C57Bl/6J and genetic background-matched microRNA-155 knockout mice.
Two mouse models of septic shock were used. Genetic deletion and pharmacologic inhibition of microRNA-155 were performed. Ex vivo myographic studies were performed using mouse and human arterial rings.
We identified microRNA-155 as a highly up-regulated multifunctional mediator of sepsis-associated cardiovascular dysfunction. In humans, plasma and myocardial microRNA-155 levels correlate with sepsis-related mortality and cardiac injury, respectively, whereas in murine models, microRNA-155 deletion and pharmacologic inhibition attenuate sepsis-associated cardiovascular dysfunction and mortality. MicroRNA-155 up-regulation in septic myocardium was found to be mostly supported by microvascular endothelial cells. This promoted myocardial microvascular permeability and edema, bioenergetic deterioration, contractile dysfunction, proinflammatory, and nitric oxide-cGMP-protein kinase G signaling overactivation. In isolate cardiac microvascular endothelial cells, microRNA-155 up-regulation significantly contributes to LPS-induced proinflammatory cytokine up-regulation, leukocyte adhesion, and nitric oxide overproduction. Furthermore, we identified direct targeting of CD47 by microRNA-155 as a novel mechanism of myocardial and vascular contractile depression in sepsis, promoting microvascular endothelial cell and vascular insensitivity to thrombospondin-1-mediated inhibition of nitric oxide production and nitric oxide-mediated vasorelaxation, respectively. Additionally, microRNA-155 directly targets angiotensin type 1 receptor, decreasing vascular angiotensin II reactivity. Deletion of microRNA-155 restored angiotensin II and thrombospondin-1 vascular reactivity in LPS-exposed arterial rings.
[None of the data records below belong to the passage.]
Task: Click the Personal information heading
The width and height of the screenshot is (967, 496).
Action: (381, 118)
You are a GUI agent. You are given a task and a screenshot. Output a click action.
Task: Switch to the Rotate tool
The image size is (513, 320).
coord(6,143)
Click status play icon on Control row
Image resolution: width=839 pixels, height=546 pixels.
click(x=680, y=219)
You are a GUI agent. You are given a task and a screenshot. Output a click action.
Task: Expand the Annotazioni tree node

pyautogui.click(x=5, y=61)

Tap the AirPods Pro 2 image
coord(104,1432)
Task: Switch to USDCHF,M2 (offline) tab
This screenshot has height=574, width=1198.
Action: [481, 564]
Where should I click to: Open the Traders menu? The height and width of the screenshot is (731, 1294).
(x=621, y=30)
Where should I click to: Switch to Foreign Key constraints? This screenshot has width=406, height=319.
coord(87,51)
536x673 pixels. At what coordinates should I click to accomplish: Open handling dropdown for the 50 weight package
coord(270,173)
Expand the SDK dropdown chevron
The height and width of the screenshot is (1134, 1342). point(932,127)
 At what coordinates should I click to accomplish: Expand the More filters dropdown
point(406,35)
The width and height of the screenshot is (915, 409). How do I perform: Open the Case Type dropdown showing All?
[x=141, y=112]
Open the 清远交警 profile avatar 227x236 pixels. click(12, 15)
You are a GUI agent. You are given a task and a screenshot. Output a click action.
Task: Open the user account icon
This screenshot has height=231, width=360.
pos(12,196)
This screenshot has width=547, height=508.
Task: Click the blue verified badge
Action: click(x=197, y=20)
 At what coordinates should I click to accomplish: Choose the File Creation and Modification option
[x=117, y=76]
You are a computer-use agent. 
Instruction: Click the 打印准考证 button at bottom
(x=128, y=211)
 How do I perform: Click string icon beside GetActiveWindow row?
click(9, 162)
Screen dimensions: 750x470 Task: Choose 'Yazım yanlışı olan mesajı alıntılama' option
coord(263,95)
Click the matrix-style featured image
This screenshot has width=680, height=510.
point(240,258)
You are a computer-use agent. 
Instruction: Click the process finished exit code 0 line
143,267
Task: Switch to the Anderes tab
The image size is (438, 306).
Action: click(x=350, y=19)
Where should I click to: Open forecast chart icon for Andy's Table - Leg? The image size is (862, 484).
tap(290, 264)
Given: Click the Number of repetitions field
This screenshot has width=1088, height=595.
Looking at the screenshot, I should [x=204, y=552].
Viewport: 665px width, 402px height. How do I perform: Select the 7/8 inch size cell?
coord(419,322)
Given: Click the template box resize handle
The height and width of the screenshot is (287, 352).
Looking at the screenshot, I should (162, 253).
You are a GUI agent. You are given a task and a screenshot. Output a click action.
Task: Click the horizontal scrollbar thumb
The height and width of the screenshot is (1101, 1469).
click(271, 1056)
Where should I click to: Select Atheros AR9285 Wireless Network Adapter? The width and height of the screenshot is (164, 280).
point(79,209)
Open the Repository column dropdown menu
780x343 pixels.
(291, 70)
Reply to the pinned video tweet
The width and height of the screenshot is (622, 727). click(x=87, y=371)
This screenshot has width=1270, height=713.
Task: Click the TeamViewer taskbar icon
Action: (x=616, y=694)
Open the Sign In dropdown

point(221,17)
Our study demonstrates multiple new microRNA-155-mediated mechanisms of sepsis-associated cardiovascular dysfunction, supporting the translational potential of microRNA-155 inhibition in human septic shock.
感染性休克是一种危及生命的临床情况,与急性心肌和血管功能障碍有关,其病理生理学仍知之甚少。在此,我们研究了感染性休克中心肌和血管功能障碍的 microRNA-155 依赖性机制。
前瞻性、随机对照的实验性小鼠研究和临床队列分析。
大学研究实验室和三级保健中心的 ICU。
感染性休克患者、ICU 对照组和健康对照组。感染性和非感染性患者的死后心肌样本。接受冠状动脉旁路移植术患者的动脉环的离体评估。
C57Bl/6J 和遗传背景匹配的 microRNA-155 敲除小鼠。
使用两种感染性休克的小鼠模型。进行 microRNA-155 的基因缺失和药物抑制。使用小鼠和人动脉环进行离体肌电图研究。
我们确定 microRNA-155 是一种高度上调的多功能介质,可介导与败血症相关的心血管功能障碍。在人类中,血浆和心肌 microRNA-155 水平分别与败血症相关的死亡率和心脏损伤相关,而在小鼠模型中,microRNA-155 的缺失和药物抑制可减轻败血症相关的心血管功能障碍和死亡率。在感染性心肌中,microRNA-155 的上调主要由微血管内皮细胞支持。这促进了心肌微血管通透性和水肿、生物能恶化、收缩功能障碍、促炎和一氧化氮-cGMP-蛋白激酶 G 信号过度激活。在分离的心脏微血管内皮细胞中,microRNA-155 的上调显著促进 LPS 诱导的促炎细胞因子上调、白细胞黏附和一氧化氮过度产生。此外,我们发现 microRNA-155 通过直接靶向 CD47 作为败血症中心肌和血管收缩抑制的一种新机制,分别促进微血管内皮细胞和血管对血小板反应蛋白-1 介导的一氧化氮产生抑制和一氧化氮介导的血管舒张的敏感性降低。此外,microRNA-155 直接靶向血管紧张素 1 型受体,降低血管紧张素 II 反应性。microRNA-155 的缺失恢复了 LPS 暴露的动脉环中血管紧张素 II 和血小板反应蛋白-1 的血管反应性。
我们的研究表明,microRNA-155 介导的感染性休克相关心血管功能障碍的多种新机制,支持 microRNA-155 抑制在人类感染性休克中的转化潜力。